Venezuelanos pobres se rebelam e ameaçam reduto de Maduro

Por Fabiola Zerpa e Andrew Rosati.

Em Caracas, a divisão entre ricos e pobres de repente ficou menor.

Durante a maior parte das duas décadas do experimento socialista da Venezuela, o leste da cidade, que abriga a população mais rica e branca da capital, foi o viveiro do sentimento antigovernista. Agora, surgem protestos barulhentos nos bairros da parte oeste, mais pobres, mas também mais calmos, que eram redutos do pressionado presidente Nicolás Maduro, em um momento de explosão da criminalidade e em que medicamentos e alimentos são escassos e caros.

Moradores de bairros como La Candelaria, a poucas quadras do palácio presidencial de Miraflores, constroem barricadas, gritam palavras de ordem contra o governo de Maduro e batem panelas de dentro de suas casas. Eles exigem cada vez mais uma mudança no governo, enfurecidos pela má gestão e pela proposta de assembleia constituinte de Maduro para reescrever a constituição — e talvez assumir controle total do país.

“Todos protestam, sem diferenças, porque a fome do estômago e a fome de democracia se uniram”, disse Carlos Julio Rojas, um ativista do La Candelaria, que foi ameaçado por militantes pró-governo, os chamados “colectivos”. Ele disse que nos protestos os ativistas da oposição têm ganhado companhia de apoiadores do governo, funcionários públicos, donas de casa e desempregados.

Desmoronamento da base

A propagação dos distúrbios pela capital do país traz uma nova e maior ameaça a um regime que está sob cerco. Manifestantes contrários ao governo tomaram as ruas de Caracas e de outras grandes cidades durante três meses denunciando que Maduro destruiu a economia e estabeleceu o que chamam de ditadura. Quase 80 pessoas morreram em confrontos quase diários entre os manifestantes e as forças de segurança.

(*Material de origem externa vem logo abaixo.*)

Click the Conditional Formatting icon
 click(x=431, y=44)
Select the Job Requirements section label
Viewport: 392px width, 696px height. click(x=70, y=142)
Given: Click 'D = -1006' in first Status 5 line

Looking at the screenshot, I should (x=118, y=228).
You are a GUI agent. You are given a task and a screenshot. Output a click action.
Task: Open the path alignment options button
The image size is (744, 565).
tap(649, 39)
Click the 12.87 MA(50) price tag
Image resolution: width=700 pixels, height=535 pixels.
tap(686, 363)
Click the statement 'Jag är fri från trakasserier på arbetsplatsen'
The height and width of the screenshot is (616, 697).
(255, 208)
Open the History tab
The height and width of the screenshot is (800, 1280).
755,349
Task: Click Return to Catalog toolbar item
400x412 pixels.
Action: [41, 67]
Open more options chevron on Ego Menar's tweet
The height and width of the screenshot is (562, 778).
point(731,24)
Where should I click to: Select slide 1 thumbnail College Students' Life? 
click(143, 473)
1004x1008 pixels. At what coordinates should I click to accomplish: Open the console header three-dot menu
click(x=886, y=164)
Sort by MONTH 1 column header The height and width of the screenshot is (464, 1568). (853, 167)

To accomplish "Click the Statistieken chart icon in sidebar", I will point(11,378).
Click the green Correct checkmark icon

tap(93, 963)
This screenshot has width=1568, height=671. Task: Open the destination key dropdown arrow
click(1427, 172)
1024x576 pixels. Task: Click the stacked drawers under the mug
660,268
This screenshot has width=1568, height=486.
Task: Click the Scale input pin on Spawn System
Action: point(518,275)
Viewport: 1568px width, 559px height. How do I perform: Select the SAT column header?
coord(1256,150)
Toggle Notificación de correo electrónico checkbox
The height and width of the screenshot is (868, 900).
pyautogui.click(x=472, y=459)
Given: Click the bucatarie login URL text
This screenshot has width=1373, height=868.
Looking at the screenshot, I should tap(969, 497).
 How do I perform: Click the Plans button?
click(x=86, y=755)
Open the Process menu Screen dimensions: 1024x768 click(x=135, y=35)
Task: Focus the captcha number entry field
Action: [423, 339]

A última vez em que os venezuelanos realizaram longos protestos contra o governo foi em 2014, quando exigiam a saída de Maduro, mas o movimento acabou perdendo força sem mostrar a que veio. Desta vez, a oposição ganhou um significativo apoio internacional. E dentro do país deserções importantes no partido do governo e a agitação no lado oeste da capital mostram que Maduro pode estar perdendo elementos da base que sustenta a ideologia socialista diante da pobreza e da censura.

Os serviços são instáveis em Caracas, particularmente nas favelas do entorno da capital. As torneiras ficam secas por vários dias seguidos, o lixo não recolhido apodrece e há blecautes porque a rede de energia é antiga. O ponto de atrito tem sido as falhas do programa de alimentação dos bairros. As entregas são esporádicas e há relatos de corrupção desenfreada.

“[A falta de alimentos] sempre nos pega de surpresa quando vem”, disse Misleidy González, de 21 anos, mãe de dois filhos, que trabalha como faxineira para se sustentar. Crianças descalças brincavam no chão de cimento de seu barraco de madeira na favela Mamera, onde ela mora com a irmã e a sobrinha.

Anos atrás, o bairro tinha lojas de alimentos do governo cheias de produtos básicos subsidiados.

“Antes precisávamos esperar por horas, mas encontrávamos algo”, disse González. “No ano passado, eu cheguei a esperar na fila grávida. Agora não há nada. Só os sacos.”